• **YOUR INSTRUCTIONS**
Repeat every one of the items below word for word, leaving out the pictures.
-- START DATASET ENTRIES --
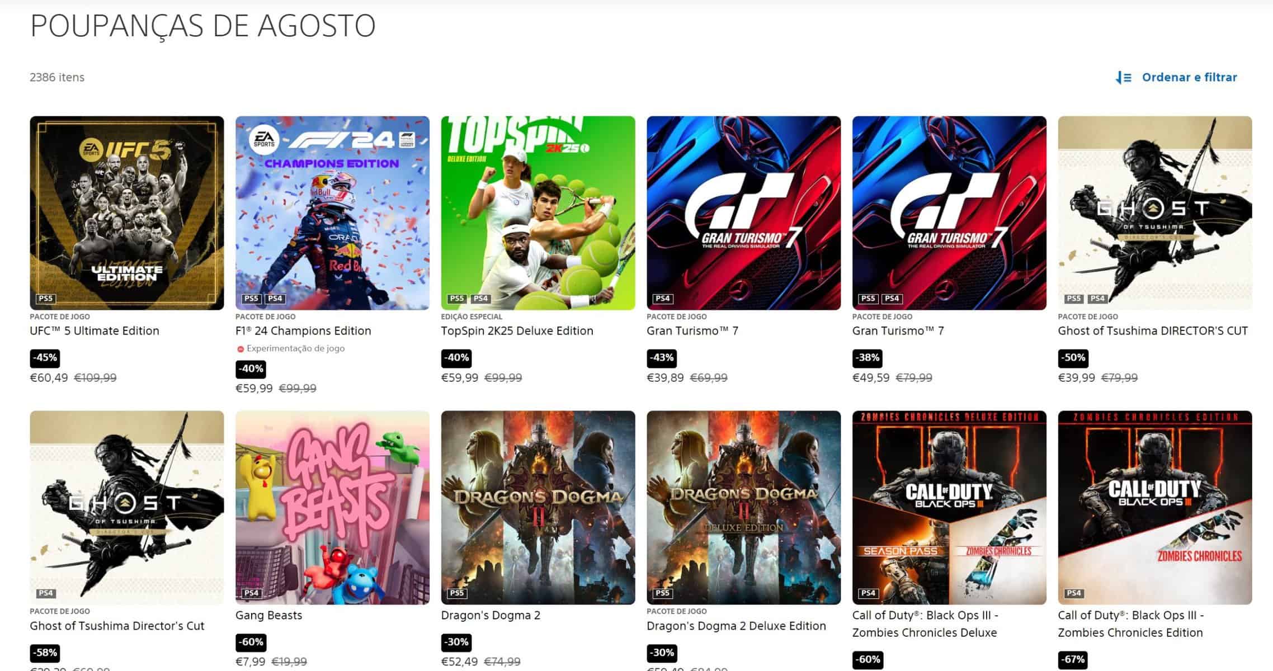
Task: Click the PS5 badge on UFC 5 cover
Action: (x=45, y=299)
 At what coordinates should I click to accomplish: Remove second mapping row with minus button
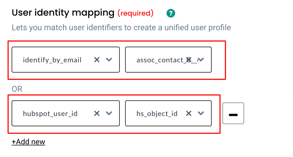point(233,113)

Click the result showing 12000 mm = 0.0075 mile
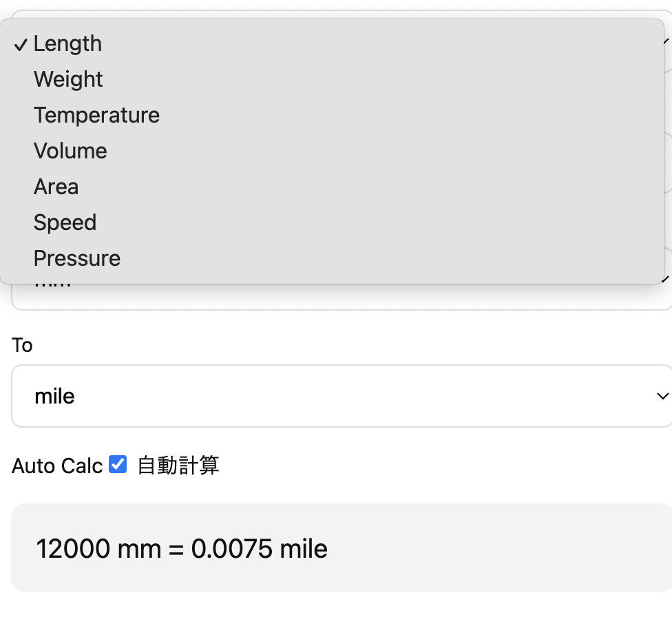[182, 548]
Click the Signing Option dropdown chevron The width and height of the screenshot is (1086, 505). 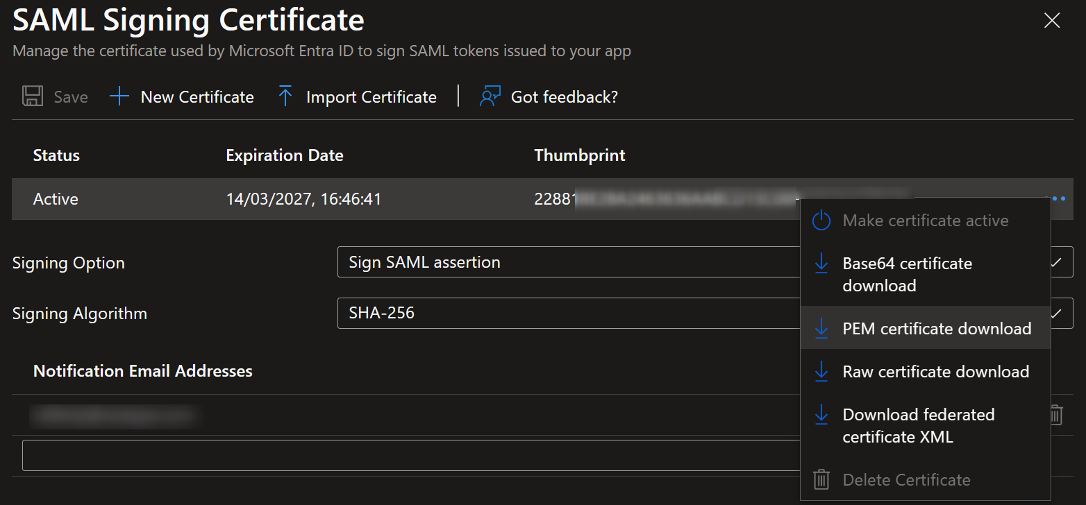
-- END DATASET ENTRIES --
• **COMPLETE RESPONSE**
Task: Click the PS5 badge on UFC 5 cover
Action: (x=45, y=299)
 At what coordinates should I click to accomplish: Remove second mapping row with minus button
point(233,113)

Click the result showing 12000 mm = 0.0075 mile
[182, 548]
Click the Signing Option dropdown chevron The width and height of the screenshot is (1086, 505). 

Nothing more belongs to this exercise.